One of the tricks Polly has developed over time is this high pitched screech. Modeled after a scream Pip uses when he is overly excited, the screech starts quietly and seems like it is going to build into a full scream, but as her voice gets louder it starts to break apart. Instead of a single clear tone, the sound rattles around in her throat, giving the final pitch a slight gargle at its apex. She usually deploys this screech during meal times after she’s had her fill and is starting to get bored with being strapped into her chair. The sound echoes around our kitchen and effectively ends any other conversation taking place. It also has the power to bring Pip to tears.

Pip has never been able to make sense of the screech. To him, it seems random and unpredictable. He can’t correlate it with any other regular happening and so the screech doesn’t have a set place in his knowledge of the world. Sometimes he finds it funny. Sometimes he finds it annoying. Oftentimes, it scares him. All he knows for sure is that he can’t ignore it. He has to react in some way. So, when Polly looks directly at Pip in the instance before she lets loose, you can feel Pip tense up in expectation. He doesn’t know what’s going to happen but more often than not it all ends with him huddling up on his chair with his hands covering his ears – a reaction that Polly finds very amusing.

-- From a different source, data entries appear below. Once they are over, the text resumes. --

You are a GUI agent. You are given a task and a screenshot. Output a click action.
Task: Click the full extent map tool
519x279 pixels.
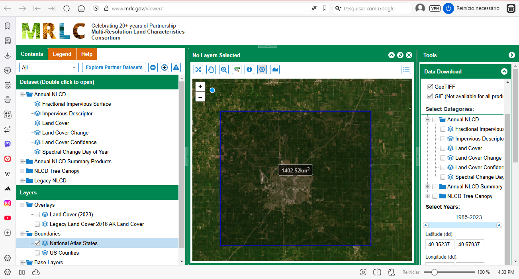point(198,69)
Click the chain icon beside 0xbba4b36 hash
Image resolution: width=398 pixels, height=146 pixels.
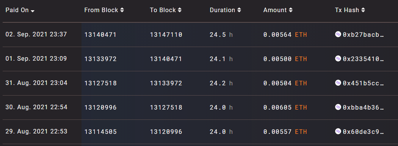point(338,107)
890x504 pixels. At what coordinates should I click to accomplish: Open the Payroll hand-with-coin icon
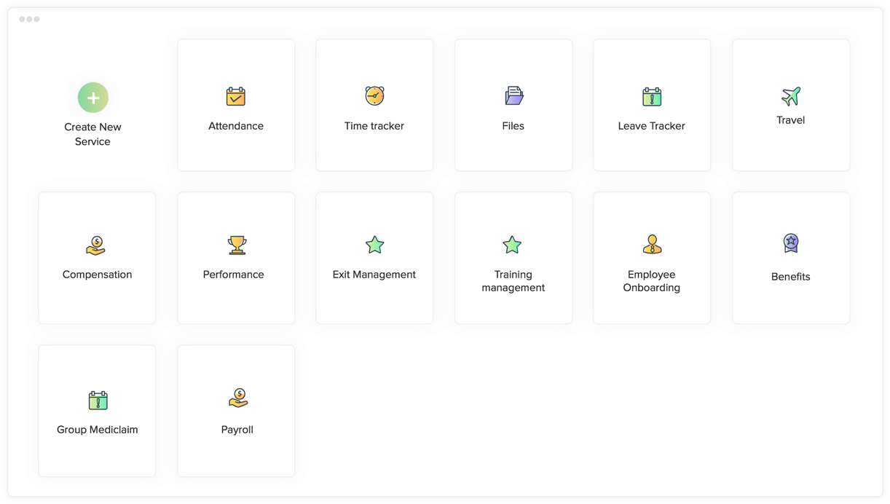tap(237, 398)
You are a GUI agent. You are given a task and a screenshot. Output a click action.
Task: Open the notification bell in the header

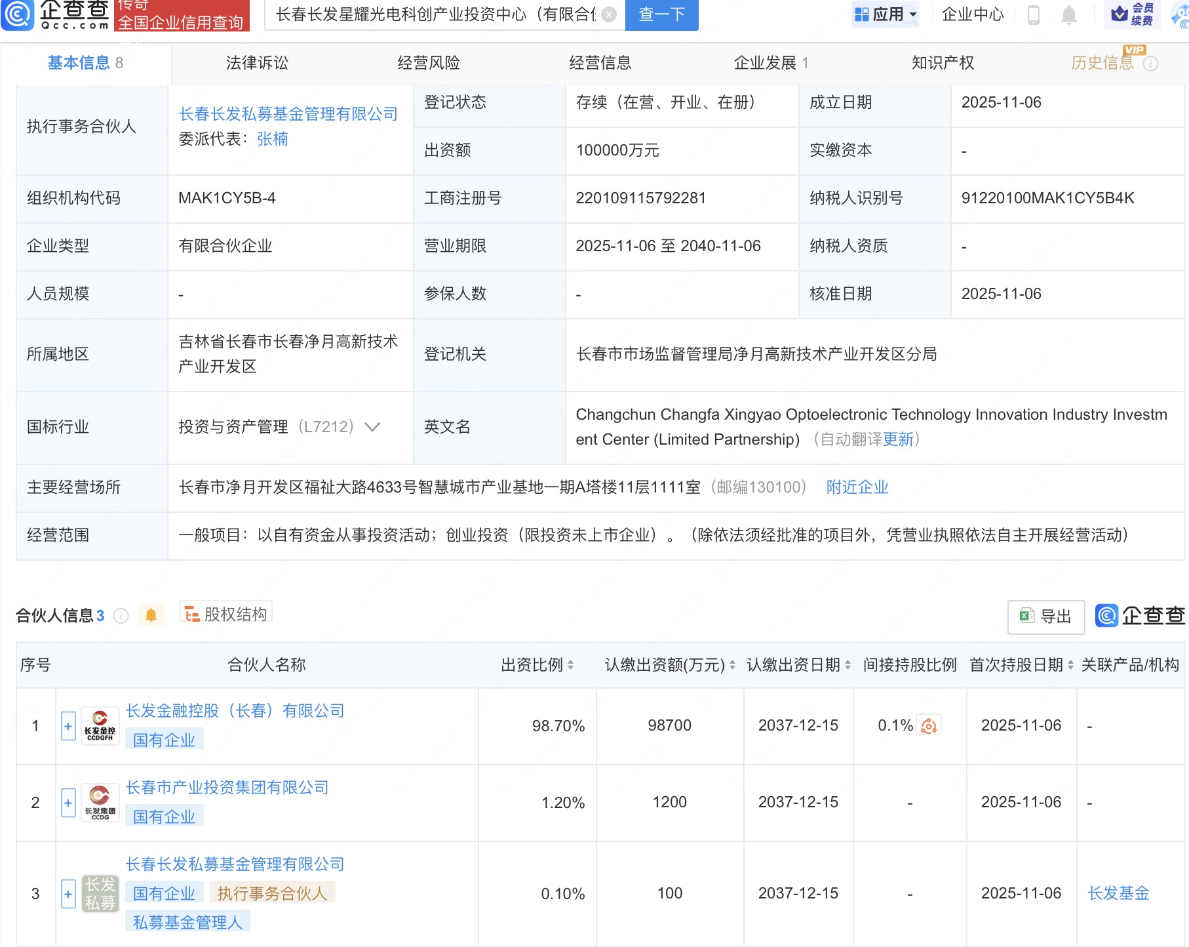click(1068, 14)
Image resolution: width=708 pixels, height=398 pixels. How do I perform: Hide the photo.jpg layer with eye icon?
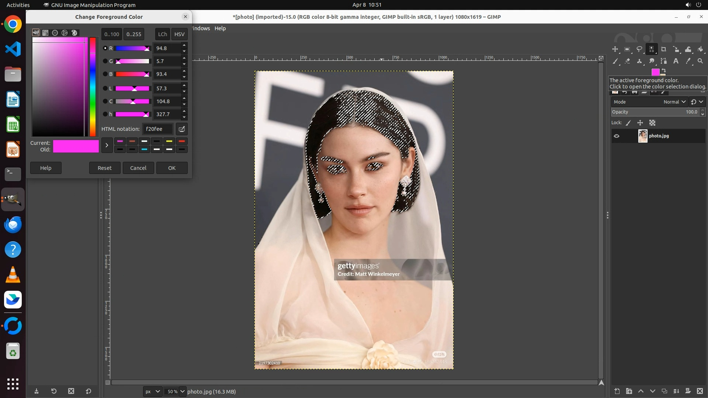(617, 136)
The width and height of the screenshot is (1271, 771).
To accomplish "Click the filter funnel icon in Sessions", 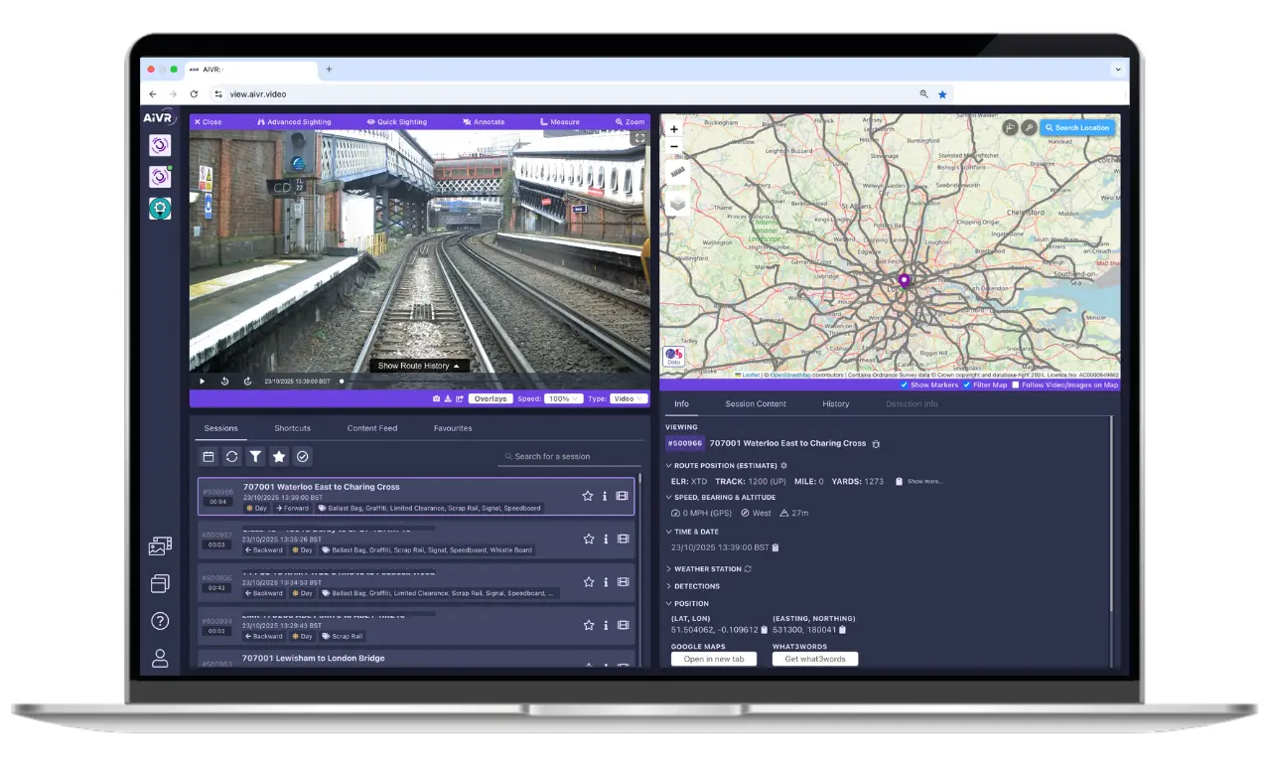I will [x=255, y=456].
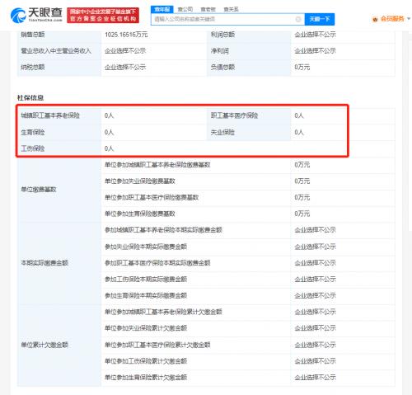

And so, on this night when Pip was tired and whiny and Polly was acting especially mischievous, the conditions were ripe for some theatrics. About halfway through dinner Polly let loose with a full throated screech. Pip dove for cover. After about fifteen seconds of this, I got up and took Polly out of the kitchen in order to move her away from Pip. After a couple of minutes or so when Pip began to calm down, I walked with Polly back into the kitchen to continue with dinner.

Then Polly took things to a new level.

Walking back into the kitchen, she went around the table to the chair where Pip was sitting. She does this frequently during mealtimes. Usually she just wants to say hello or see what Pip is doing up close for a moment. This time, however, she walked over, looked straight into Pip’s eyes, and let out the screech again. This caught all of us off guard and sent Pip into a whole new round of convulsions that were capped off with him wailing, “Why? Why? Why did she do that? Why?” I finally hustled over and carried her once again out of the kitchen.

After Pip had settled down again, Polly and I came back into the kitchen to try and finish off our meal. Polly had different ideas. She walked right back to the same spot from which I had whisked her away a few minutes before. I didn’t move to stop her because I couldn’t imagine that she would do the same thing again. It was such a brazenly deliberate move that I didn’t think she was capable of it. And yet, there I went hauling her a third time out into the living room while Pip shed still more tears. With this, we mercifully brought an end to dinner for the night.

Ava took Pip on to her lap and tried to explain to him what was going on. She told him that Polly was tired and was using her ‘wild animal noise’ to get a reaction out of him. Its tough to know exactly what Pip understood but as we talked it through several more times, he was able to calm down. Also, as we repeated this explanation over and over, the ‘wild animal noise’ morphed into the ‘wild beast noise’ and then finally into the ‘call of the wildebeest.’

This last phrase, ‘the call of the wildebeest,’ seems to have tickled his funny bone, and in doing so may have finally enabled him to fit Polly’s screech into a fixed locus of meaning. Because today at lunch when Polly broke out the screech once again, I asked Pip, “Is that a wildebeest I hear?” and he responded with a smile and a short laugh. No tears, no nervousness. Just a confident nod of bemused acknowledgement. Polly, ever watchful, decided to try banging the table with her sippy cup instead.